取っ組みあった少年二人が、右へ左へとじりじり動く。お互いに隙を探しているのだ。
砂がザリザリと音を立て、「このっ」とか「えいっ」という声も聞こえた。
しばらくして、勝負がついた。
吹き飛ばされたのは梵天丸であった。
「やった!」
飛び上がって喜ぶ時宗丸を梵天丸は茫然と見上げている。
無理もない、と小十郎は思った。
時宗丸は稽古や外遊びを得意としたが、梵天丸は数年そのようなことは遠ざけていたのだ。
わずか一歳の歳の差は、されど一歳の歳の差になってしまった。
梵天丸は信じられないと言った顔で自分の両手を見、その後視線に気づいたか小十郎の方へ振り返った。

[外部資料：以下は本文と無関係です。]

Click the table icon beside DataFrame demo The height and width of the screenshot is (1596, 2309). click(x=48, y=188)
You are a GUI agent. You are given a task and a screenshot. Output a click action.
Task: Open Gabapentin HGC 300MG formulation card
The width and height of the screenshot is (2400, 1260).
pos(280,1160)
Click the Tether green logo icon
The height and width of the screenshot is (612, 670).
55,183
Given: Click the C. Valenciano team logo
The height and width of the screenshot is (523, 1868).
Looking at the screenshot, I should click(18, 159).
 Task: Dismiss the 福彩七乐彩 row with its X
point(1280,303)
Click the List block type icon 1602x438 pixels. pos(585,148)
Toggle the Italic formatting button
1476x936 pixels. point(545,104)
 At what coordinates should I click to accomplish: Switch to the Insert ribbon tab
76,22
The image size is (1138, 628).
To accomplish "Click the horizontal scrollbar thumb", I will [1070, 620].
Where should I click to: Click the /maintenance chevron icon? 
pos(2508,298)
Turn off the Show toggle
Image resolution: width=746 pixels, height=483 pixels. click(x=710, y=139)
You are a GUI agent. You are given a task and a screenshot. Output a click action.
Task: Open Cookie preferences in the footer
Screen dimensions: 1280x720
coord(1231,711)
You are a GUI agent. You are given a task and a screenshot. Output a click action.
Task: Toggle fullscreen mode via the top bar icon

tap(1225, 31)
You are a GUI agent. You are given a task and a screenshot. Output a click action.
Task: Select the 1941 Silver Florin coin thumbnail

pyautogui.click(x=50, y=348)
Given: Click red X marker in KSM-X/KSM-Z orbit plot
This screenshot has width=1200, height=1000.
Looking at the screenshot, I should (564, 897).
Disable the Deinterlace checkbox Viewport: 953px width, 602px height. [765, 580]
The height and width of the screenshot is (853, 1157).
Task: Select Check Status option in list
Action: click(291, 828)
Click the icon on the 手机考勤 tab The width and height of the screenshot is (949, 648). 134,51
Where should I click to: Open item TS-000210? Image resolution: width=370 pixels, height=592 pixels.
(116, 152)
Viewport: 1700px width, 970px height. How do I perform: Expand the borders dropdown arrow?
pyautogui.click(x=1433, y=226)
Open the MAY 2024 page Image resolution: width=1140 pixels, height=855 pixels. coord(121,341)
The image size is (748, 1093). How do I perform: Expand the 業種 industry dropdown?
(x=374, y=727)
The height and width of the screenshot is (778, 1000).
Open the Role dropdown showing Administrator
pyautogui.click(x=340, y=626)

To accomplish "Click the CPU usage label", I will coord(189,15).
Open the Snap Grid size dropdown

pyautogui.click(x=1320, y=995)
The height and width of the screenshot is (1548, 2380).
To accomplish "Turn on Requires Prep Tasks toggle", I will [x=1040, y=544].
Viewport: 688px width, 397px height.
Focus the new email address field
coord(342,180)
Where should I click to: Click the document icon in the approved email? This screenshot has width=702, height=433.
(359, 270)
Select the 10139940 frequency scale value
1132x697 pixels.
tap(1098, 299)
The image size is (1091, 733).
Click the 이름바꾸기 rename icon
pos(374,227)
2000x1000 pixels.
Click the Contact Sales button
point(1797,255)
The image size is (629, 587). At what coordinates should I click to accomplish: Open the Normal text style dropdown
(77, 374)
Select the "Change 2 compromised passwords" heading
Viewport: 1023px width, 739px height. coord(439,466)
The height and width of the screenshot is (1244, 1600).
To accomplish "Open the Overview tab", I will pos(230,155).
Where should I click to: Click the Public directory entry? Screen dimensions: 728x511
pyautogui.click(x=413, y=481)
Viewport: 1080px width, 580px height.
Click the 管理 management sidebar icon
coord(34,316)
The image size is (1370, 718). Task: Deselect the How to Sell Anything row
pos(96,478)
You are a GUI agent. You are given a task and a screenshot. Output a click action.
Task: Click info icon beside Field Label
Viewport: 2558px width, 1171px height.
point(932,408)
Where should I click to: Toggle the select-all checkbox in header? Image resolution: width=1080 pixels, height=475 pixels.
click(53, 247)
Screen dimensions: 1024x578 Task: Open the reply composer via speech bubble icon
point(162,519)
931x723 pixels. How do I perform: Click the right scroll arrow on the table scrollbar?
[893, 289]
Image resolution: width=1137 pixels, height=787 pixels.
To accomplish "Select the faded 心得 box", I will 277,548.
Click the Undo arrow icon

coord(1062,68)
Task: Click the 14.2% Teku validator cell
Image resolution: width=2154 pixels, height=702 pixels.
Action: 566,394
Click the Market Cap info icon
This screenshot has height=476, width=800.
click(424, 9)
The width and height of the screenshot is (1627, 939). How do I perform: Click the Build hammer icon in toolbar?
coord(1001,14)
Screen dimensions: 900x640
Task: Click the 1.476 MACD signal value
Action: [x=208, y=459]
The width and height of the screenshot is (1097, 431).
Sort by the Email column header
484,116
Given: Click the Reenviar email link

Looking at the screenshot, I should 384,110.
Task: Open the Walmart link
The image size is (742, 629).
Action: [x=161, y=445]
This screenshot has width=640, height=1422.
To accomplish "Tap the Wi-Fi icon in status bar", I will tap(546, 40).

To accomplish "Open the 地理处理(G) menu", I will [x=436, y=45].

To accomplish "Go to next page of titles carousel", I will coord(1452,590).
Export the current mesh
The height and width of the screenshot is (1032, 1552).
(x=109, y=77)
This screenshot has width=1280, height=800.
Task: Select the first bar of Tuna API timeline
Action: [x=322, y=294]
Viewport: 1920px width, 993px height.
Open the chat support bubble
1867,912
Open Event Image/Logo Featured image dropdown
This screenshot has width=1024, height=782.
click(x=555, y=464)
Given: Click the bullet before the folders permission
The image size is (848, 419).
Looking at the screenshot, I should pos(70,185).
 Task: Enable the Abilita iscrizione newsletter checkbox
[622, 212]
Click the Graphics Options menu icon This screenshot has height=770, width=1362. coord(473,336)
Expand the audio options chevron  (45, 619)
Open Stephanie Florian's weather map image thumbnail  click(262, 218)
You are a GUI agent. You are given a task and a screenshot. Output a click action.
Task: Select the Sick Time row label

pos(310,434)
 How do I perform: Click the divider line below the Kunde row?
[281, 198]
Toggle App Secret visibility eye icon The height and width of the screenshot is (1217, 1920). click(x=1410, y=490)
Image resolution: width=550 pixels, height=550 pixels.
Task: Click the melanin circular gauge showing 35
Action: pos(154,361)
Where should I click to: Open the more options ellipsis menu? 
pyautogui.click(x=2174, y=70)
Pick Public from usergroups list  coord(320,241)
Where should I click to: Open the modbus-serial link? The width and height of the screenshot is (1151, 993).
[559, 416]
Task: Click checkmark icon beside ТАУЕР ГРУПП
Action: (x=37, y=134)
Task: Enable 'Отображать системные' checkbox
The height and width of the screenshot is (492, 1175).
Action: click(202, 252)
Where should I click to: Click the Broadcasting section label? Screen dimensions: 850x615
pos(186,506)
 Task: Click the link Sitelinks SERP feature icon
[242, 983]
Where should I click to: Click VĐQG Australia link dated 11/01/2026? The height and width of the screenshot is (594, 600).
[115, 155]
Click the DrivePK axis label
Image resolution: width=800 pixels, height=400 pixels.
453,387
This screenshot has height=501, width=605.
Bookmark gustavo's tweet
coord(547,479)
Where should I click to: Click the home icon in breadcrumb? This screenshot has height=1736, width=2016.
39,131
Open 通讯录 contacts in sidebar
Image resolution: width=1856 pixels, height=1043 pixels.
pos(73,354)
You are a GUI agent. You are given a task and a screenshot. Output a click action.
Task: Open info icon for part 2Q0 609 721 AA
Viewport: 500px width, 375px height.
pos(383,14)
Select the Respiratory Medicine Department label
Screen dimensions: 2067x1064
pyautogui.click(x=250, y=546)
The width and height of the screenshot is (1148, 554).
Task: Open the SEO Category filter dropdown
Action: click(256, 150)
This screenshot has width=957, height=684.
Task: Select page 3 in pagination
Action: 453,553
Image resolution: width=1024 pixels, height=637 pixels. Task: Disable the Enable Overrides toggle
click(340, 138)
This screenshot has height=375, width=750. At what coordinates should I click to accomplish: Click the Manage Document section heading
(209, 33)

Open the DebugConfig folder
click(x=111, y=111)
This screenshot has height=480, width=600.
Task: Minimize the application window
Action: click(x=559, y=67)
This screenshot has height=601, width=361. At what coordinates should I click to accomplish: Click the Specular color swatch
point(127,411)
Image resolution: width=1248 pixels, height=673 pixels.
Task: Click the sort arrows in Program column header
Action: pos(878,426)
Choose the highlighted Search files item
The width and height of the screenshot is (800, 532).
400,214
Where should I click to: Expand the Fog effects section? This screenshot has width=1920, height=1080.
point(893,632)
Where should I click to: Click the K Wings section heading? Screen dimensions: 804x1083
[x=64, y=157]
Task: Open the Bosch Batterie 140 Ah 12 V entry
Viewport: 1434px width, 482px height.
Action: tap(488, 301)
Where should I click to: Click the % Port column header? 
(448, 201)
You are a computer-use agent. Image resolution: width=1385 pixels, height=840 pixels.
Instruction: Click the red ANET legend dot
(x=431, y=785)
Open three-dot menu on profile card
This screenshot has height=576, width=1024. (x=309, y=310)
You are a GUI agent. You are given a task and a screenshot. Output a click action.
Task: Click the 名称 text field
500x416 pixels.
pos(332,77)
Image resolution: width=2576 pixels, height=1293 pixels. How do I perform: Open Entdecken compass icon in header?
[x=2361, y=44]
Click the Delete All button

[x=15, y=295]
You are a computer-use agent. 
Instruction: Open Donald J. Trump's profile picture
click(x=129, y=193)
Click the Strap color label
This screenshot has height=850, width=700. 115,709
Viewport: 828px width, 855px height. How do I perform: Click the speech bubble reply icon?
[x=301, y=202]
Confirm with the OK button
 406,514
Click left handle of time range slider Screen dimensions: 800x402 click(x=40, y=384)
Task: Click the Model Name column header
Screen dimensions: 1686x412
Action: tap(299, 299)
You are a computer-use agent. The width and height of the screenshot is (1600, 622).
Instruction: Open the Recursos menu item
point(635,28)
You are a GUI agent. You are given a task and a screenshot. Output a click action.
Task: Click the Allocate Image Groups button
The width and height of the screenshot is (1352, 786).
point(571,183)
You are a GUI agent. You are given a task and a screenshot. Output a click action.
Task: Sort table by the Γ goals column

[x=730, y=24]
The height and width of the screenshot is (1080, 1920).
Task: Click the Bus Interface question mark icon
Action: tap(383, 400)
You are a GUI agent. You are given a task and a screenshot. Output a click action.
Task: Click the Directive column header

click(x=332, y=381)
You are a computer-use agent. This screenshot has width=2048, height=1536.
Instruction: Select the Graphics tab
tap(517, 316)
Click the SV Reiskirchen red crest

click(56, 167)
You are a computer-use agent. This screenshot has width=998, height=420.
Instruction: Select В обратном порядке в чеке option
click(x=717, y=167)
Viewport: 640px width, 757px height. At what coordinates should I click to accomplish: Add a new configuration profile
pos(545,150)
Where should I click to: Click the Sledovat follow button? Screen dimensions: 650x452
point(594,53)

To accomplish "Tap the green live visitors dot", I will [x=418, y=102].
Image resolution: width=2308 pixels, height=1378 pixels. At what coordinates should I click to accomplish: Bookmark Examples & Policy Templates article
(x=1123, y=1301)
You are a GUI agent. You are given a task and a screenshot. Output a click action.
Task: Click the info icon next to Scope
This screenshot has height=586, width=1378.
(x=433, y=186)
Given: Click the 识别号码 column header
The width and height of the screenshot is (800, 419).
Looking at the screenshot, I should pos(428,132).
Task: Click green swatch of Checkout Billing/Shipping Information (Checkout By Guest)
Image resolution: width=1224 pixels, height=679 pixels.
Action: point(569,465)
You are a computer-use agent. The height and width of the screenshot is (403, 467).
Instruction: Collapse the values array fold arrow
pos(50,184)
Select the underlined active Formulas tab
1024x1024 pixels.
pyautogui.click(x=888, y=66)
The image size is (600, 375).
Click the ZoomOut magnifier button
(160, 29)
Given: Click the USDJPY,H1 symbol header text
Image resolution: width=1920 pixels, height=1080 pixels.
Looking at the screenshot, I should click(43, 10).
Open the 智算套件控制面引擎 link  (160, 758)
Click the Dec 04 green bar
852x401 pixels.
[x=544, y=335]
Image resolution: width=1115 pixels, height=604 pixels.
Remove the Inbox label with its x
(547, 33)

その顔には口惜しげな色が浮かんでいる。ザッと立ち上がった幼い主は、声を張り上げた。
「小十郎! オレと稽古しろ!」
すると、その向こうにいた時宗丸が顔を輝かせた。友が戻ってきた、そんな表情である。
「御意に」
小十郎は軽く礼をしながら、そっと笑った。
それを機に、政宗は稽古と遊びの輪へ戻った。元々の負けず嫌いのおかげか、体が慣れるとメキメキと頭角を現し、最終的に時宗丸を投げ飛ばし
「この前の借りは返したぜ」
と言うまでになった。それを機に餓鬼大将はそれまで時宗丸が占めていたものが、梵天丸となった。時宗丸はしばらく不服そうであったが、それも慣れるまでの事であった。それに将来の主従を思えば自然な形に落ち着いたともいえる。